WARNING: control of the two kinds of *write* has changed since
release 4.6.1.
The mode flag NC_WRITE determines the first kind of *write*.
If set, then NC_WRITE means that the file can be modified through
the netCDF API, otherwise it is read-only. This is a change since
release 4.6.1.
The new mode flag NC_PERSIST now determines the second kind of
*write*. If set, then NC_PERSIST means that the memory contents
will be persisted to disk, possibly overwriting the previous
file contents. Otherwise, the default is to throw away the
in-memory contents.
### Diskless File Open
Calling *nc_open()* using the mode flag *NC_DISKLESS* will cause
the file being opened to be read into memory. When calling *nc_close()*,
the file will optionally be re-written (aka "persisted") to disk. This
persist capability will be invoked if and only if *NC_PERSIST* is specified
in the mode flags at the call to *nc_open()*.
### Diskless File Create
Calling *nc_create()* using the mode flag *NC_DISKLESS* will cause
the file to initially be created and kept in memory.
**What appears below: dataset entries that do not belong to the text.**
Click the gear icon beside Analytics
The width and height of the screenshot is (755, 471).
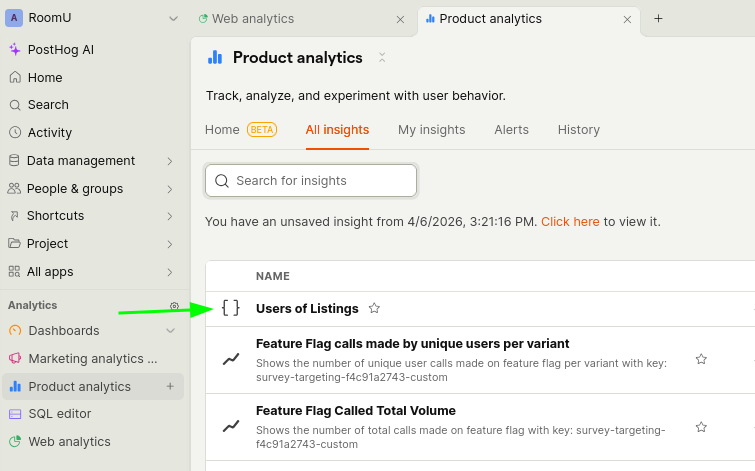pyautogui.click(x=174, y=306)
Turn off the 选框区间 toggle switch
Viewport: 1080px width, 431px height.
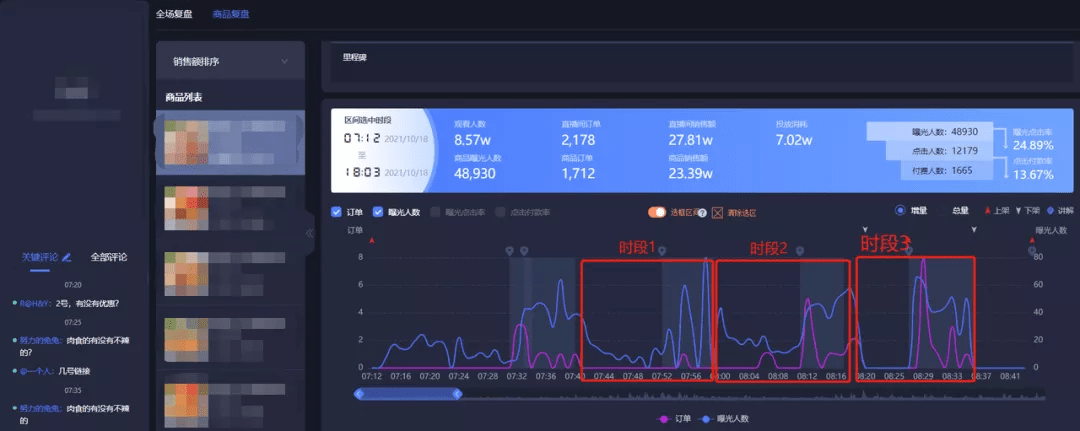(657, 212)
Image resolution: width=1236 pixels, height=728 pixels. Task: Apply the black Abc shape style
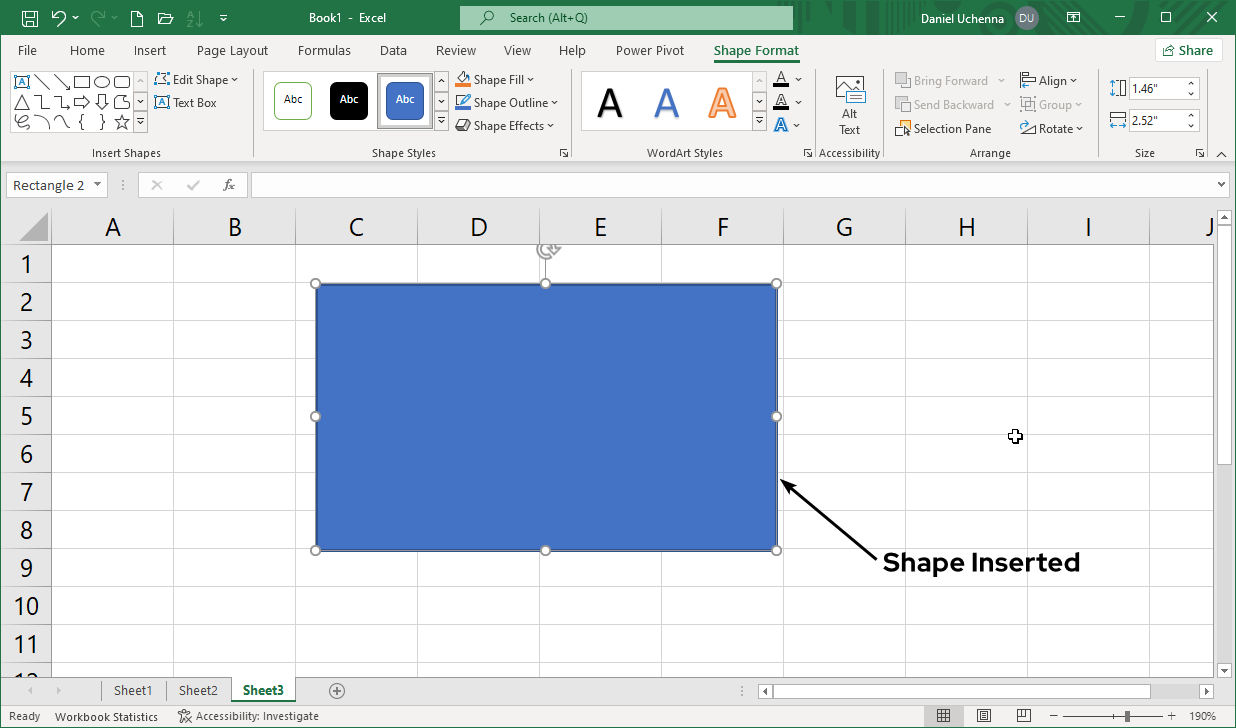[x=349, y=100]
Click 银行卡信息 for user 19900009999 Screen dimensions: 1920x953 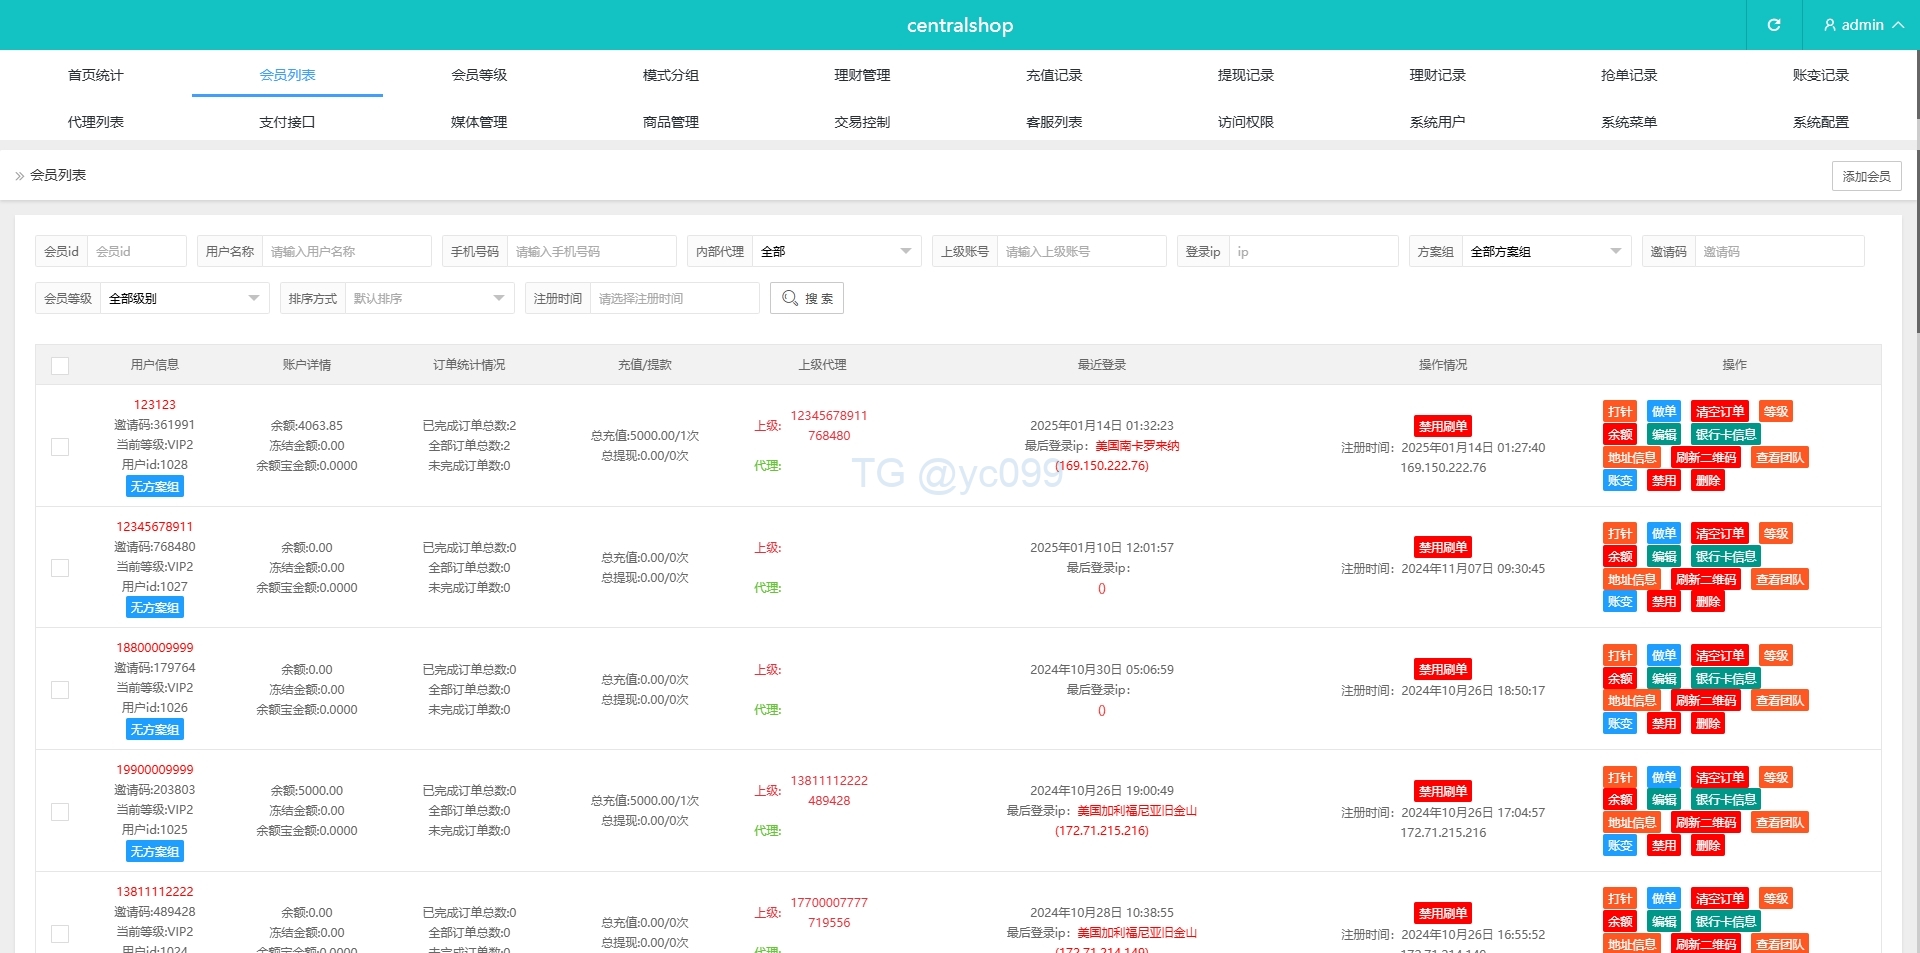tap(1725, 800)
When calling *nc_close()*, the file will be written
to disk if and only if *NC_PERSIST* is specified
in the mode flags at the call to *nc_create()*.
Enabling Inmemory File Access {#Enable_Inmemory}
--------------
The netcdf API has been extended to support the inmemory capability.
The relevant API is defined in the file `netcdf_mem.h`.
The important data structure to use is `NC_memio`.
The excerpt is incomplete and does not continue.